(Data entries)
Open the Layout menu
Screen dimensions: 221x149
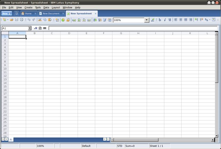[x=56, y=7]
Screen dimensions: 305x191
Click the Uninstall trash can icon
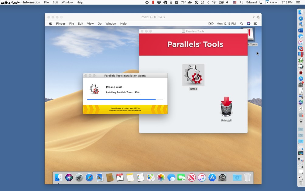226,107
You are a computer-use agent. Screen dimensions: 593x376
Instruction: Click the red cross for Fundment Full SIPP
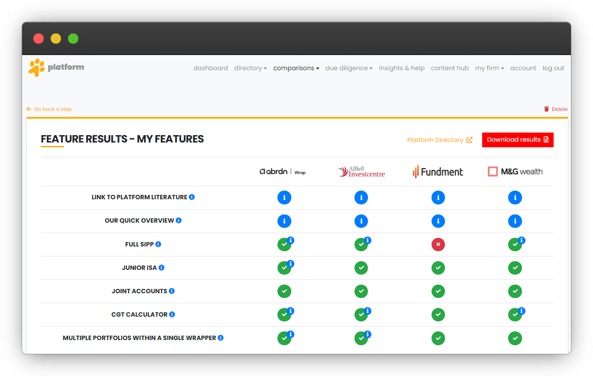click(x=438, y=244)
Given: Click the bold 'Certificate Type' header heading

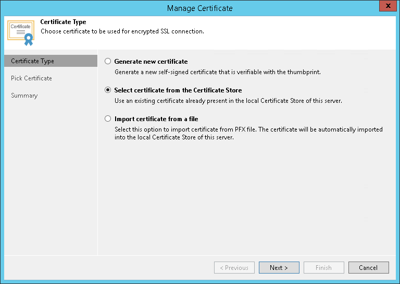Looking at the screenshot, I should point(63,22).
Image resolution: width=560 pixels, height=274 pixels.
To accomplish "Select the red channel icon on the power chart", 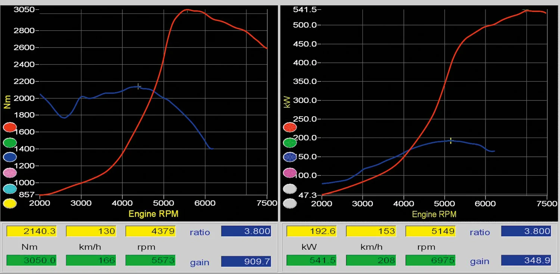I will 290,127.
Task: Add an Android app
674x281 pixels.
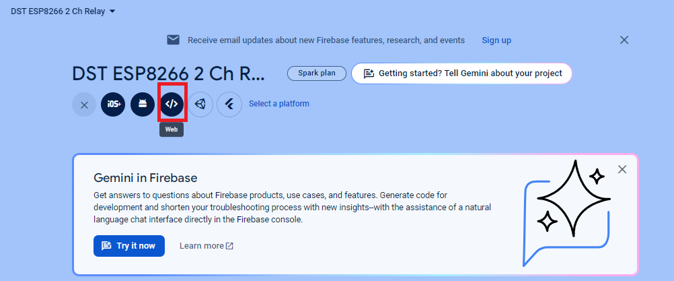Action: [143, 104]
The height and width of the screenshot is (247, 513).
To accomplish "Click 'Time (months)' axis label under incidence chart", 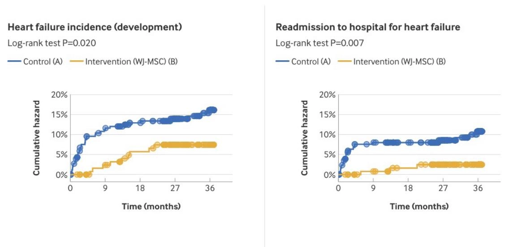I will (151, 207).
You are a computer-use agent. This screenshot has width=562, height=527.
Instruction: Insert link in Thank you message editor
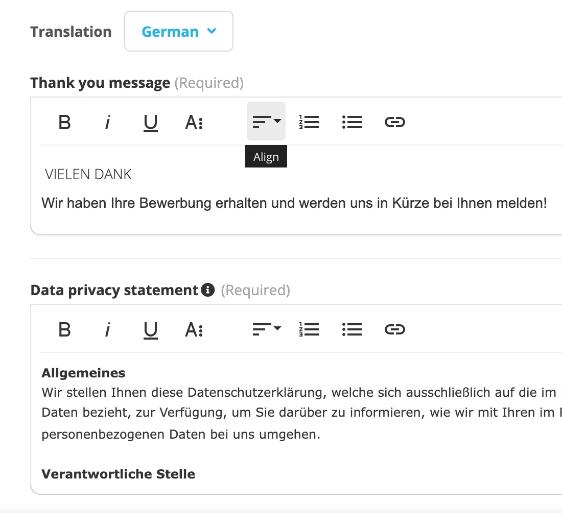[395, 122]

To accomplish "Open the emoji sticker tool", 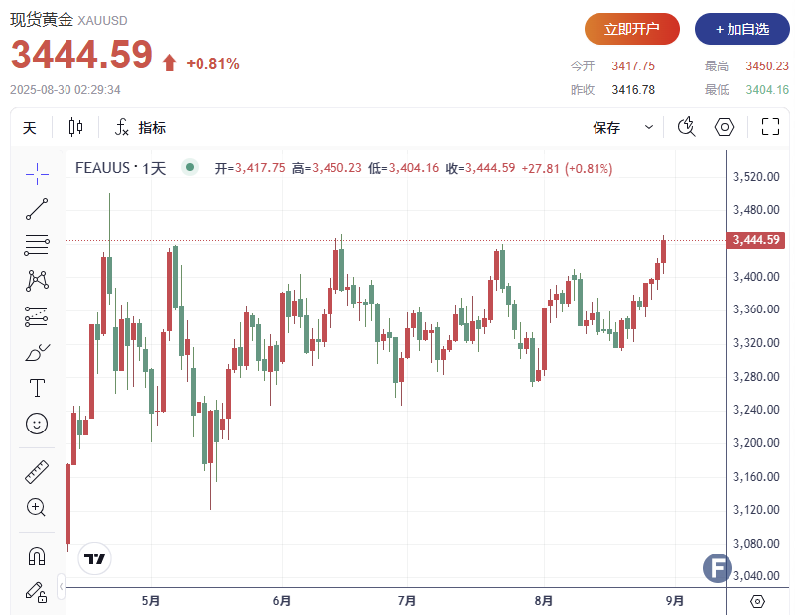I will (x=36, y=424).
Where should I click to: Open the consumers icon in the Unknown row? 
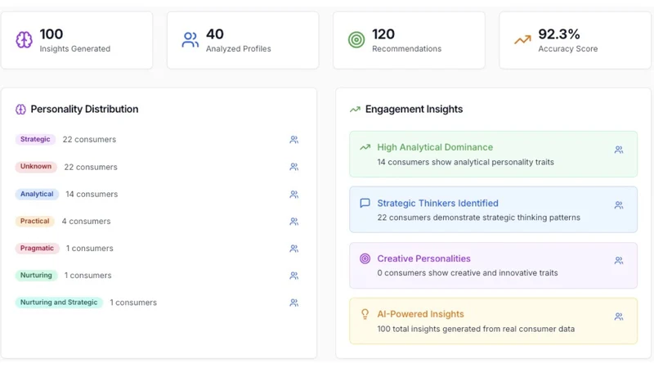click(294, 167)
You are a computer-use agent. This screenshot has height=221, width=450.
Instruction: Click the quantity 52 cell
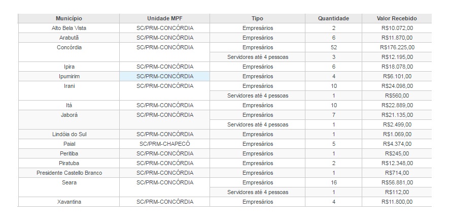tap(333, 47)
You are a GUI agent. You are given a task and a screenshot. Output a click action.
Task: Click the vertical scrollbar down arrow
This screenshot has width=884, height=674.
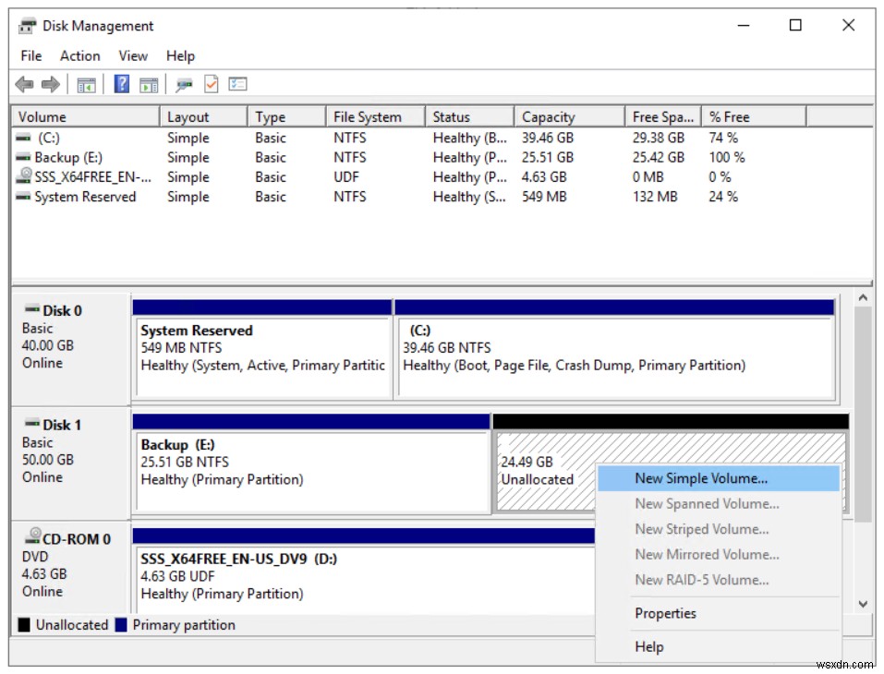click(x=863, y=605)
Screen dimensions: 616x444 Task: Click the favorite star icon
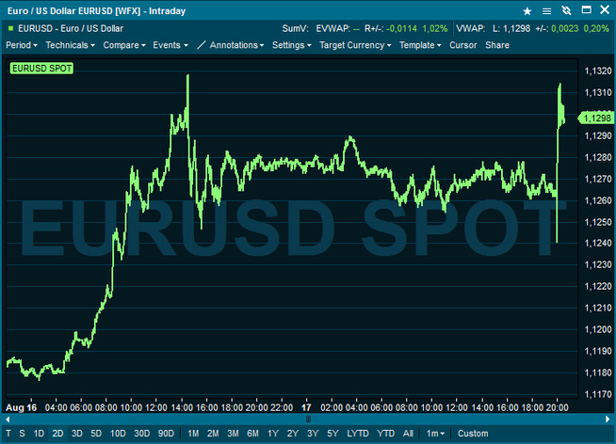point(527,10)
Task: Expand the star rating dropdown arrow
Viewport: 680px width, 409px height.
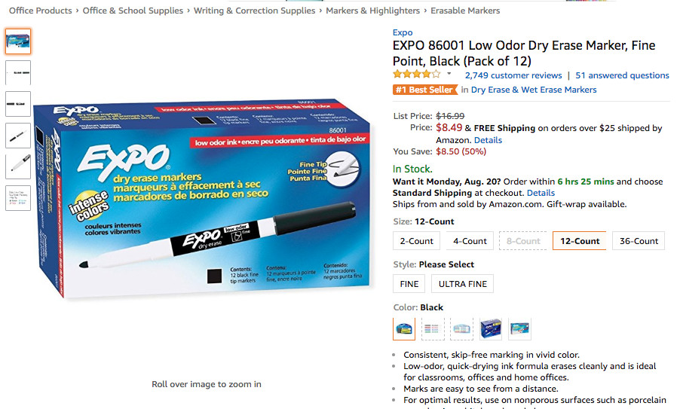Action: coord(449,74)

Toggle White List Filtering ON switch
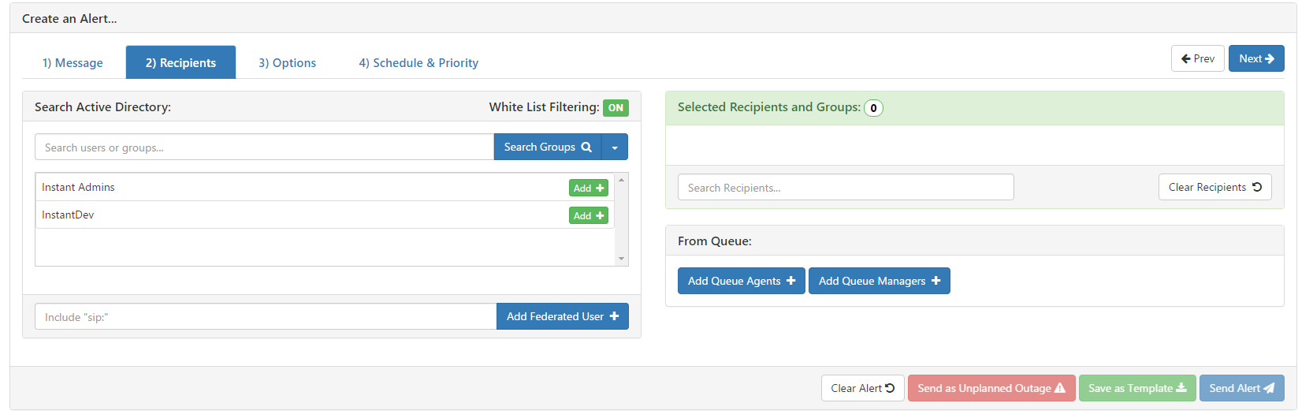[616, 108]
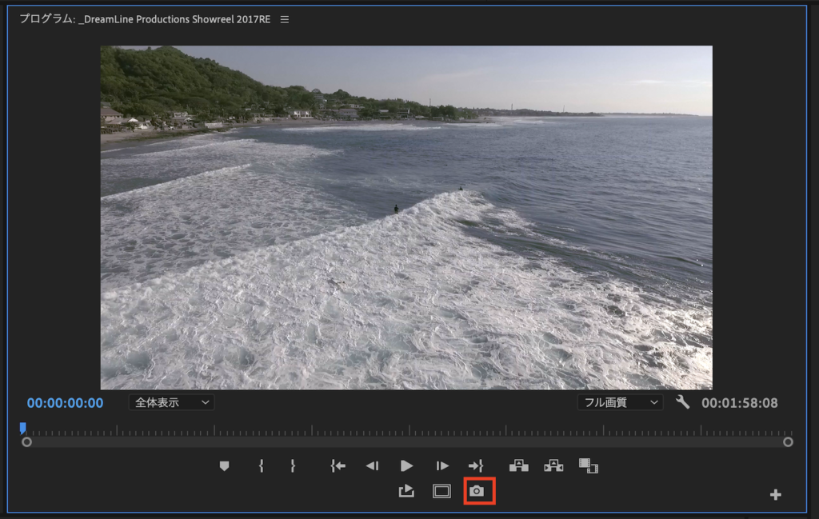Click the Extract button icon
Viewport: 819px width, 519px height.
pos(553,465)

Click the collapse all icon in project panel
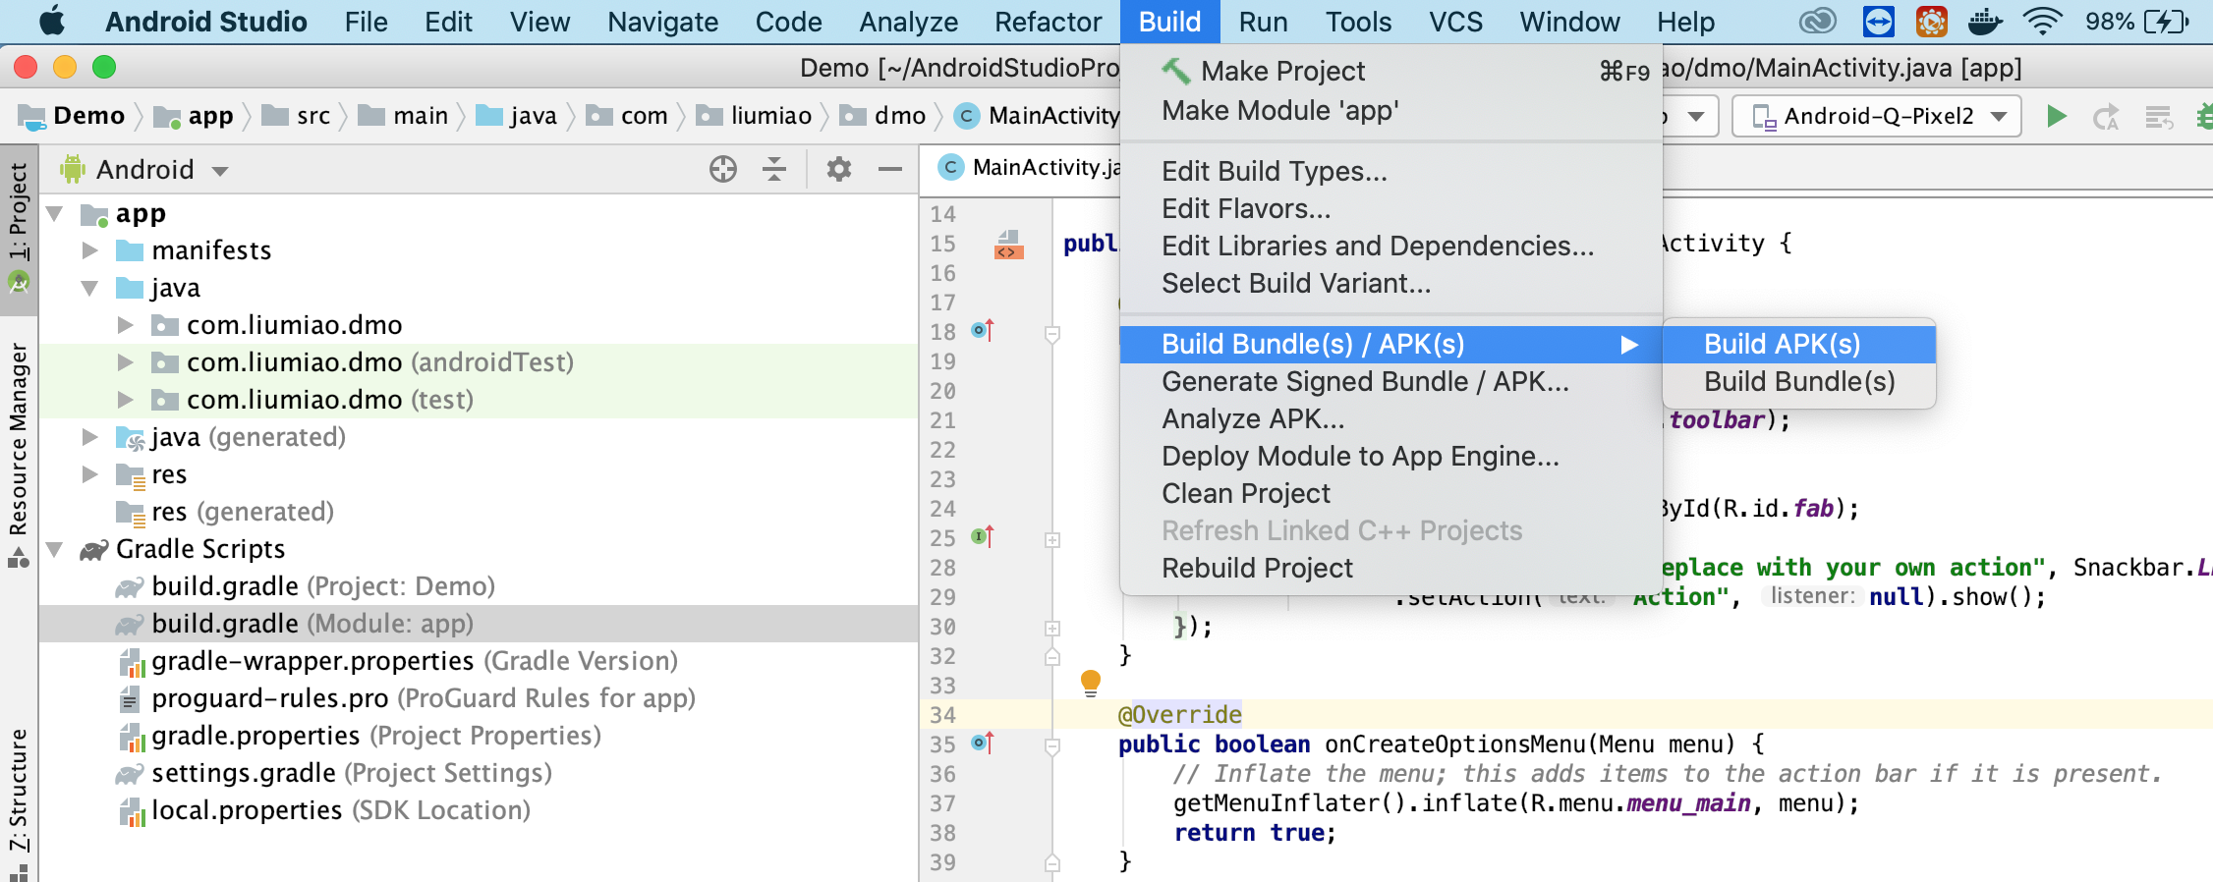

◆ **Problem statement**
Reproduce, word for word, every line from the one that contains "Task: Expand the star rating dropdown arrow" to the end of the data, including both ends; omit all pictures.

◆ **Problem solution**
Task: Expand the star rating dropdown arrow
Viewport: 680px width, 409px height.
Action: coord(449,74)

Toggle White List Filtering ON switch
[616, 108]
Click the Extract button icon
Viewport: 819px width, 519px height.
pos(553,465)

Click the collapse all icon in project panel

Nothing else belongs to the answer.